- **The task**
Nothing is needed except the lines below that run from the one with "Where should I click to: Click the Silences" through the one with "This screenshot has width=688, height=531.", repeated exactly.

- **Supplied entries**
::::

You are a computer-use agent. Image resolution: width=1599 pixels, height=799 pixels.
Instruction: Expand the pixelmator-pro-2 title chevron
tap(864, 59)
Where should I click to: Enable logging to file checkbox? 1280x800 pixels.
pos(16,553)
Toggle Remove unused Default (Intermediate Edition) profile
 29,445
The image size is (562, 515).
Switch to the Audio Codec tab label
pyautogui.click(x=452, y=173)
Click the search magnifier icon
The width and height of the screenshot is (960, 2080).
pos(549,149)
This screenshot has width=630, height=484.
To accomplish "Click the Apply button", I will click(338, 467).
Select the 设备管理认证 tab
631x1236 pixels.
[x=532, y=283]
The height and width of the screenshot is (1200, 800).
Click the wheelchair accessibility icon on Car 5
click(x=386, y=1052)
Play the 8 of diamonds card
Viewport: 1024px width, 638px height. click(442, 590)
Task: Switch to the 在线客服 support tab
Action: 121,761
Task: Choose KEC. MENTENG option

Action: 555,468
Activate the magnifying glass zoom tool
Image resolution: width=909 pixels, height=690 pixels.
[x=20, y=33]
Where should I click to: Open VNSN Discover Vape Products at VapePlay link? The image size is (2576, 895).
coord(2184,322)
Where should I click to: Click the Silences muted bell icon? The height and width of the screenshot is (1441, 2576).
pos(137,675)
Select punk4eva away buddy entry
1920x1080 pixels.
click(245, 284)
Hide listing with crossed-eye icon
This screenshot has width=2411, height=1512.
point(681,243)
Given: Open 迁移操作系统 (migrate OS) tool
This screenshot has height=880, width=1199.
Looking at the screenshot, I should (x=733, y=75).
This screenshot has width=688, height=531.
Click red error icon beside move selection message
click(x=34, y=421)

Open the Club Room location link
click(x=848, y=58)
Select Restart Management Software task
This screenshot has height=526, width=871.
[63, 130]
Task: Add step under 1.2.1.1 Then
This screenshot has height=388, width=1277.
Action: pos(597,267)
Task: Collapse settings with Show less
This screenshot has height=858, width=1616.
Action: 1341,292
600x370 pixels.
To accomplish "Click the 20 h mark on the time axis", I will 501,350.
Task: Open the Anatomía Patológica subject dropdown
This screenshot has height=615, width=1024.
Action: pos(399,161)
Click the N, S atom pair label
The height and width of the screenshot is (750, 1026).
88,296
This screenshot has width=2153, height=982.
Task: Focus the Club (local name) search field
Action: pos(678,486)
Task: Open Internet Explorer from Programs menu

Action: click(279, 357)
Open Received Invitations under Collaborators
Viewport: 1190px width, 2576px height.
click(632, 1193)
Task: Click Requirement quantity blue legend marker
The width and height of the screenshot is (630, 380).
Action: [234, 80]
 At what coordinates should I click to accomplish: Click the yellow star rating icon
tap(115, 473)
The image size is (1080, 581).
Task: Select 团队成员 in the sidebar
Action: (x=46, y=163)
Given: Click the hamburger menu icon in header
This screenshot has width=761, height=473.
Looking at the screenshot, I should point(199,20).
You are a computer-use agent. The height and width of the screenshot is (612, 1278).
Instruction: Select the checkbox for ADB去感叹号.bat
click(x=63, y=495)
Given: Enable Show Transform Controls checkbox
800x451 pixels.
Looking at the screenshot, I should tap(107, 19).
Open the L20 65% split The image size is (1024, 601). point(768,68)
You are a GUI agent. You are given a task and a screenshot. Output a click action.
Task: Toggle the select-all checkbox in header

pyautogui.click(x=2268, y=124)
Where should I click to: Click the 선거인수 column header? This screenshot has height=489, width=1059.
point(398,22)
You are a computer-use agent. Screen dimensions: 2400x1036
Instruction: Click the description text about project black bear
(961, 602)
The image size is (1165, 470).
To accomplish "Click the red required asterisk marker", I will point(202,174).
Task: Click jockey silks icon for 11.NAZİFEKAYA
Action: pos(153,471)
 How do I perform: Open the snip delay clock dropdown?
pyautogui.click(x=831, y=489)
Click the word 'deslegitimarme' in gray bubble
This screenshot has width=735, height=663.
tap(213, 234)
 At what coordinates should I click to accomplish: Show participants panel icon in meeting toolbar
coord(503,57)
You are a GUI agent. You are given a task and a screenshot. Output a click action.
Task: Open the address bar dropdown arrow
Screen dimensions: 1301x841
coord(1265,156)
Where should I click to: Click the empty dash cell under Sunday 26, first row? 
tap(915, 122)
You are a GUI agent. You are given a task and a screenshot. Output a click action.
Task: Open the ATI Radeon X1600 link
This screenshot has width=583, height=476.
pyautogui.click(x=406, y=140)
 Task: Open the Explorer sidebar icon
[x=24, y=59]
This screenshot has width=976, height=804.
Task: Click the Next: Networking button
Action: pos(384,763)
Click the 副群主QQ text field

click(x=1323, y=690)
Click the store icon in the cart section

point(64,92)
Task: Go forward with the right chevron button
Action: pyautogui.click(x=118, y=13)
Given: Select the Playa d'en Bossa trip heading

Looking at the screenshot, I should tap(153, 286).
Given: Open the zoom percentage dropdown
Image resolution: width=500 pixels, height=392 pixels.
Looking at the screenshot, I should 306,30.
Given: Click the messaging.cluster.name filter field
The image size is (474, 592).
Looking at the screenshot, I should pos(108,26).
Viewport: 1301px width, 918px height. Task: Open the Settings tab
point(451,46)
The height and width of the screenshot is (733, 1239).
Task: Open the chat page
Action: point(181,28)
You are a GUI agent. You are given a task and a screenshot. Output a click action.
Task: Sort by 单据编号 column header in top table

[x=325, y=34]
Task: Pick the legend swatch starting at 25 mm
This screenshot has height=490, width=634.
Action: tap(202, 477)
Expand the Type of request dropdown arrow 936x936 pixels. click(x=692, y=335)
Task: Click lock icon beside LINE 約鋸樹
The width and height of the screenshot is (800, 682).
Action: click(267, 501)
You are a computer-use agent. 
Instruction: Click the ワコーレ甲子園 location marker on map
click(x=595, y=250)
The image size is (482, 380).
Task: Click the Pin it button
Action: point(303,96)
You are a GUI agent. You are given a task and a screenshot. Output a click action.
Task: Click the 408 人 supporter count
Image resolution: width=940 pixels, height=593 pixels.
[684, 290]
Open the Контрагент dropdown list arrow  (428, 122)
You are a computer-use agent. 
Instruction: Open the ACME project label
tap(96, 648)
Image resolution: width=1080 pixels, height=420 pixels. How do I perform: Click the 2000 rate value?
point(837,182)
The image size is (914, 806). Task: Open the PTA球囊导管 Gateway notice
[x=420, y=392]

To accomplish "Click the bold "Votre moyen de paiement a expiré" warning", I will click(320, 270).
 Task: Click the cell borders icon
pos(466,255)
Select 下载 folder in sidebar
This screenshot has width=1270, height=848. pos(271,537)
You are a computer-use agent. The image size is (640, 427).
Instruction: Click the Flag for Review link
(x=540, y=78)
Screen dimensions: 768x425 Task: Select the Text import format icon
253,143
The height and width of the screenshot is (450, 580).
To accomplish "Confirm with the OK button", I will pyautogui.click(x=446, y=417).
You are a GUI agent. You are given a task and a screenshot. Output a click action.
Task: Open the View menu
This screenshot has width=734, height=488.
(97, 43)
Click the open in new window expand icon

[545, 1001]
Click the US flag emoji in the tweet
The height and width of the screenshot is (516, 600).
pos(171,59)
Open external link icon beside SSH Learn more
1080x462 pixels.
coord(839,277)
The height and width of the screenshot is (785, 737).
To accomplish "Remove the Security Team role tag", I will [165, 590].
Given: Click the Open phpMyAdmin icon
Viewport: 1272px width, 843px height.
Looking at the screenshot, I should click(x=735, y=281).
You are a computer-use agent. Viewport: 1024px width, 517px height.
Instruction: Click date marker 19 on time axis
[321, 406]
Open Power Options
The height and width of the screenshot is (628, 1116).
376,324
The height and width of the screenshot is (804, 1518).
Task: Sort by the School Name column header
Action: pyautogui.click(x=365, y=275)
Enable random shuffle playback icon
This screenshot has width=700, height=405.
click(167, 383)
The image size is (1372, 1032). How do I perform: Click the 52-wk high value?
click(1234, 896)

::::

- **Result of the task**
Where should I click to: Click the Silences muted bell icon? The height and width of the screenshot is (1441, 2576).
pos(137,675)
Select punk4eva away buddy entry
1920x1080 pixels.
click(245, 284)
Hide listing with crossed-eye icon
This screenshot has width=2411, height=1512.
point(681,243)
Given: Open 迁移操作系统 (migrate OS) tool
This screenshot has height=880, width=1199.
Looking at the screenshot, I should (x=733, y=75).
This screenshot has width=688, height=531.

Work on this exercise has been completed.